[Listed records — start]

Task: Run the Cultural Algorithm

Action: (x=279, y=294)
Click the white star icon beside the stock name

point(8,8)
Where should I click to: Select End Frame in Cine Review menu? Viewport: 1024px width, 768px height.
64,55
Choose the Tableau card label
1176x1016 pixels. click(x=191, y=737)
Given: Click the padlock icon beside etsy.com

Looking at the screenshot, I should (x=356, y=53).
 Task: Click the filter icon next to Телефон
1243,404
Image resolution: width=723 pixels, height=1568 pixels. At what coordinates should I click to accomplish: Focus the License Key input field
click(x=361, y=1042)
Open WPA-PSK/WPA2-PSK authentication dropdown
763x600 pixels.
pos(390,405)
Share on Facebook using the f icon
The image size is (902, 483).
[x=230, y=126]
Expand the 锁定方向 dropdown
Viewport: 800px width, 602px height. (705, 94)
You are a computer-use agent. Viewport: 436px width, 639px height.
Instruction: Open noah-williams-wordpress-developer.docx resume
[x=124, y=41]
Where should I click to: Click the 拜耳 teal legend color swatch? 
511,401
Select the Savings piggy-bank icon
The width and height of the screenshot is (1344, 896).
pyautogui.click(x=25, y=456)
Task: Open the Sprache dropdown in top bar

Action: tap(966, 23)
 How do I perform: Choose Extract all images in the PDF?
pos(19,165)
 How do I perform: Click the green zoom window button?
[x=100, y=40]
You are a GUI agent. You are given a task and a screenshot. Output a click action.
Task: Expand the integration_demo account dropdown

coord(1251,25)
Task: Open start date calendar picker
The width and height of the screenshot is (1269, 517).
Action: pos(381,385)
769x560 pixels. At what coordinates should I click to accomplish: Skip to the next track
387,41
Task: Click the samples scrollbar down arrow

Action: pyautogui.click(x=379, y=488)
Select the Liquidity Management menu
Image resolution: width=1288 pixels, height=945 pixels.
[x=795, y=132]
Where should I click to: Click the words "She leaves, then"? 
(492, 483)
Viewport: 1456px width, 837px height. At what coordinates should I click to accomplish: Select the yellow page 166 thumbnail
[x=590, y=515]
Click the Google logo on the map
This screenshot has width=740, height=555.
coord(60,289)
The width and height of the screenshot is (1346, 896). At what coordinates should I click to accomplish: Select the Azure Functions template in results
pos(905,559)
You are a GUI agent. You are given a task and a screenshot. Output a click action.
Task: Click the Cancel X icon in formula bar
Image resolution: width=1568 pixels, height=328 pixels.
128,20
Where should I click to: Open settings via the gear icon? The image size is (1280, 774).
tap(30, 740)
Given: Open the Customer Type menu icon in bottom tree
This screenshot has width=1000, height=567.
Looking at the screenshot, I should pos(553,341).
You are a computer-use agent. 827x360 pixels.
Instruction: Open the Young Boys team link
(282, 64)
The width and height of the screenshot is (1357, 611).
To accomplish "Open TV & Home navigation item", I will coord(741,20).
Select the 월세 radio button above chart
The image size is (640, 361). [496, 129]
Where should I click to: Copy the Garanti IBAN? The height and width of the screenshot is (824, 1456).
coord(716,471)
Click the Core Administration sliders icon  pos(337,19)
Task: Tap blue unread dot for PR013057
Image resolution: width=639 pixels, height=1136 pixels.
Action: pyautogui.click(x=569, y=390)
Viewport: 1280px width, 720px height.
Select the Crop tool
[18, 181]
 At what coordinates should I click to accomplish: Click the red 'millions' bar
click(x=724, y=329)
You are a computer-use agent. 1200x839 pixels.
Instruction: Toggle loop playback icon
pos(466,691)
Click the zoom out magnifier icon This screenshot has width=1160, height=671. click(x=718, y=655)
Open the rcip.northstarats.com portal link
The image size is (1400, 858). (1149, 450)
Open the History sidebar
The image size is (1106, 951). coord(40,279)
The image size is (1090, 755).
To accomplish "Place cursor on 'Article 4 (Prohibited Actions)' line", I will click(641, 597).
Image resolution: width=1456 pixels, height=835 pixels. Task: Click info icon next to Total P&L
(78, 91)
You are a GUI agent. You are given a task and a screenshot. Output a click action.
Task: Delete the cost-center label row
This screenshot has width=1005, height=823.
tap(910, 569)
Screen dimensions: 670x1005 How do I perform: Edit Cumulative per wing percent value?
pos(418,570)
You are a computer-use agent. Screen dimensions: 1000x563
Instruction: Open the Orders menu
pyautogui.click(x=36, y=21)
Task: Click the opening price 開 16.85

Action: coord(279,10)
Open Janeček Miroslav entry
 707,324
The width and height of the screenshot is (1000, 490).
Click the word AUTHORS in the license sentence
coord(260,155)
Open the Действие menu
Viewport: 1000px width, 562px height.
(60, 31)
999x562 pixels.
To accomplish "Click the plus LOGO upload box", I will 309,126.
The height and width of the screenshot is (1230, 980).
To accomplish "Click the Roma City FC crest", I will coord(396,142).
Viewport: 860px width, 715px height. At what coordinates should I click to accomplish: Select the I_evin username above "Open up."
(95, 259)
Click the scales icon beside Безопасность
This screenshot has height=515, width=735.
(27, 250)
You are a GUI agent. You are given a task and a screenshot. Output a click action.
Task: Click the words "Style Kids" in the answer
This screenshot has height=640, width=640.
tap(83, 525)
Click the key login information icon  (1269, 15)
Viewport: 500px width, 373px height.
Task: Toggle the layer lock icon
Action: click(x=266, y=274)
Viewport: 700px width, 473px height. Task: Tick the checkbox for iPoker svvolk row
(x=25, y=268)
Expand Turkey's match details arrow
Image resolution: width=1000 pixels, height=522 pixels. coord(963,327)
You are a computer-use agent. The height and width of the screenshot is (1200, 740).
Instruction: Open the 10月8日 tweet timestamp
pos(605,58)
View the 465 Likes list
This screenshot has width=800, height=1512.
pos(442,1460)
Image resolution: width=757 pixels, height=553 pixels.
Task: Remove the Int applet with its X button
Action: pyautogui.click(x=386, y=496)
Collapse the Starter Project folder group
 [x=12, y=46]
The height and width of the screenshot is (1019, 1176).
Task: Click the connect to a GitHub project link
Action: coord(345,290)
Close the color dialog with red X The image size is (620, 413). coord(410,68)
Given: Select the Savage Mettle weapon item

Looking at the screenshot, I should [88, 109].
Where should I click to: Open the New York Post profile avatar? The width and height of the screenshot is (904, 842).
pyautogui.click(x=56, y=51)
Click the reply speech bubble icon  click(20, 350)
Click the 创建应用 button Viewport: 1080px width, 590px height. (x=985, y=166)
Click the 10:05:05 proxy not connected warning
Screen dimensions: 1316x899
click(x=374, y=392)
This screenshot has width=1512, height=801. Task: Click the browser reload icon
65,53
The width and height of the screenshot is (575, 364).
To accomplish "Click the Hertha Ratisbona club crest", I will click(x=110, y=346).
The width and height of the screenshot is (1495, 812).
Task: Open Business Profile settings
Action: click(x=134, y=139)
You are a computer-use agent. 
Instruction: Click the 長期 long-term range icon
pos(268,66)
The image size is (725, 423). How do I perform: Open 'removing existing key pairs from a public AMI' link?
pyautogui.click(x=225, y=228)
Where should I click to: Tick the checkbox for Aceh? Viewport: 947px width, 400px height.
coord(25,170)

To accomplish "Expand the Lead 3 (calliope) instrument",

[Listed records — finish]

▸ Work required
Return all of the data word for word.

▸ Task response
Task: Run the Cultural Algorithm

Action: (x=279, y=294)
Click the white star icon beside the stock name

point(8,8)
Where should I click to: Select End Frame in Cine Review menu? Viewport: 1024px width, 768px height.
64,55
Choose the Tableau card label
1176x1016 pixels. click(x=191, y=737)
Given: Click the padlock icon beside etsy.com

Looking at the screenshot, I should (x=356, y=53).
 Task: Click the filter icon next to Телефон
1243,404
Image resolution: width=723 pixels, height=1568 pixels. At what coordinates should I click to accomplish: Focus the License Key input field
click(x=361, y=1042)
Open WPA-PSK/WPA2-PSK authentication dropdown
763x600 pixels.
pos(390,405)
Share on Facebook using the f icon
The image size is (902, 483).
[x=230, y=126]
Expand the 锁定方向 dropdown
Viewport: 800px width, 602px height. (705, 94)
You are a computer-use agent. Viewport: 436px width, 639px height.
Instruction: Open noah-williams-wordpress-developer.docx resume
[x=124, y=41]
Where should I click to: Click the 拜耳 teal legend color swatch? 
511,401
Select the Savings piggy-bank icon
The width and height of the screenshot is (1344, 896).
pyautogui.click(x=25, y=456)
Task: Open the Sprache dropdown in top bar

Action: tap(966, 23)
 How do I perform: Choose Extract all images in the PDF?
pos(19,165)
 How do I perform: Click the green zoom window button?
[x=100, y=40]
You are a GUI agent. You are given a task and a screenshot. Output a click action.
Task: Expand the integration_demo account dropdown

coord(1251,25)
Task: Open start date calendar picker
The width and height of the screenshot is (1269, 517).
Action: pos(381,385)
769x560 pixels. At what coordinates should I click to accomplish: Skip to the next track
387,41
Task: Click the samples scrollbar down arrow

Action: pyautogui.click(x=379, y=488)
Select the Liquidity Management menu
Image resolution: width=1288 pixels, height=945 pixels.
[x=795, y=132]
Where should I click to: Click the words "She leaves, then"? 
(492, 483)
Viewport: 1456px width, 837px height. At what coordinates should I click to accomplish: Select the yellow page 166 thumbnail
[x=590, y=515]
Click the Google logo on the map
This screenshot has width=740, height=555.
coord(60,289)
The width and height of the screenshot is (1346, 896). At what coordinates should I click to accomplish: Select the Azure Functions template in results
pos(905,559)
You are a GUI agent. You are given a task and a screenshot. Output a click action.
Task: Click the Cancel X icon in formula bar
Image resolution: width=1568 pixels, height=328 pixels.
128,20
Where should I click to: Open settings via the gear icon? The image size is (1280, 774).
tap(30, 740)
Given: Open the Customer Type menu icon in bottom tree
This screenshot has width=1000, height=567.
Looking at the screenshot, I should pos(553,341).
You are a computer-use agent. 827x360 pixels.
Instruction: Open the Young Boys team link
(282, 64)
The width and height of the screenshot is (1357, 611).
To accomplish "Open TV & Home navigation item", I will coord(741,20).
Select the 월세 radio button above chart
The image size is (640, 361). [496, 129]
Where should I click to: Copy the Garanti IBAN? The height and width of the screenshot is (824, 1456).
coord(716,471)
Click the Core Administration sliders icon  pos(337,19)
Task: Tap blue unread dot for PR013057
Image resolution: width=639 pixels, height=1136 pixels.
Action: pyautogui.click(x=569, y=390)
Viewport: 1280px width, 720px height.
Select the Crop tool
[18, 181]
 At what coordinates should I click to accomplish: Click the red 'millions' bar
click(x=724, y=329)
You are a computer-use agent. 1200x839 pixels.
Instruction: Toggle loop playback icon
pos(466,691)
Click the zoom out magnifier icon This screenshot has width=1160, height=671. click(x=718, y=655)
Open the rcip.northstarats.com portal link
The image size is (1400, 858). (1149, 450)
Open the History sidebar
The image size is (1106, 951). coord(40,279)
The image size is (1090, 755).
To accomplish "Place cursor on 'Article 4 (Prohibited Actions)' line", I will click(641, 597).
Image resolution: width=1456 pixels, height=835 pixels. Task: Click info icon next to Total P&L
(78, 91)
You are a GUI agent. You are given a task and a screenshot. Output a click action.
Task: Delete the cost-center label row
This screenshot has width=1005, height=823.
tap(910, 569)
Screen dimensions: 670x1005 How do I perform: Edit Cumulative per wing percent value?
pos(418,570)
You are a computer-use agent. Screen dimensions: 1000x563
Instruction: Open the Orders menu
pyautogui.click(x=36, y=21)
Task: Click the opening price 開 16.85

Action: coord(279,10)
Open Janeček Miroslav entry
 707,324
The width and height of the screenshot is (1000, 490).
Click the word AUTHORS in the license sentence
coord(260,155)
Open the Действие menu
Viewport: 1000px width, 562px height.
(60, 31)
999x562 pixels.
To accomplish "Click the plus LOGO upload box", I will 309,126.
The height and width of the screenshot is (1230, 980).
To accomplish "Click the Roma City FC crest", I will coord(396,142).
Viewport: 860px width, 715px height. At what coordinates should I click to accomplish: Select the I_evin username above "Open up."
(95, 259)
Click the scales icon beside Безопасность
This screenshot has height=515, width=735.
(27, 250)
You are a GUI agent. You are given a task and a screenshot. Output a click action.
Task: Click the words "Style Kids" in the answer
This screenshot has height=640, width=640.
tap(83, 525)
Click the key login information icon  (1269, 15)
Viewport: 500px width, 373px height.
Task: Toggle the layer lock icon
Action: click(x=266, y=274)
Viewport: 700px width, 473px height. Task: Tick the checkbox for iPoker svvolk row
(x=25, y=268)
Expand Turkey's match details arrow
Image resolution: width=1000 pixels, height=522 pixels. coord(963,327)
You are a computer-use agent. The height and width of the screenshot is (1200, 740).
Instruction: Open the 10月8日 tweet timestamp
pos(605,58)
View the 465 Likes list
This screenshot has width=800, height=1512.
pos(442,1460)
Image resolution: width=757 pixels, height=553 pixels.
Task: Remove the Int applet with its X button
Action: pyautogui.click(x=386, y=496)
Collapse the Starter Project folder group
 [x=12, y=46]
The height and width of the screenshot is (1019, 1176).
Task: Click the connect to a GitHub project link
Action: coord(345,290)
Close the color dialog with red X The image size is (620, 413). coord(410,68)
Given: Select the Savage Mettle weapon item

Looking at the screenshot, I should [88, 109].
Where should I click to: Open the New York Post profile avatar? The width and height of the screenshot is (904, 842).
pyautogui.click(x=56, y=51)
Click the reply speech bubble icon  click(20, 350)
Click the 创建应用 button Viewport: 1080px width, 590px height. (x=985, y=166)
Click the 10:05:05 proxy not connected warning
Screen dimensions: 1316x899
click(x=374, y=392)
This screenshot has width=1512, height=801. Task: Click the browser reload icon
65,53
The width and height of the screenshot is (575, 364).
To accomplish "Click the Hertha Ratisbona club crest", I will click(x=110, y=346).
The width and height of the screenshot is (1495, 812).
Task: Open Business Profile settings
Action: click(x=134, y=139)
You are a computer-use agent. 
Instruction: Click the 長期 long-term range icon
pos(268,66)
The image size is (725, 423). How do I perform: Open 'removing existing key pairs from a public AMI' link?
pyautogui.click(x=225, y=228)
Where should I click to: Tick the checkbox for Aceh? Viewport: 947px width, 400px height.
coord(25,170)

To accomplish "Expand the Lead 3 (calliope) instrument",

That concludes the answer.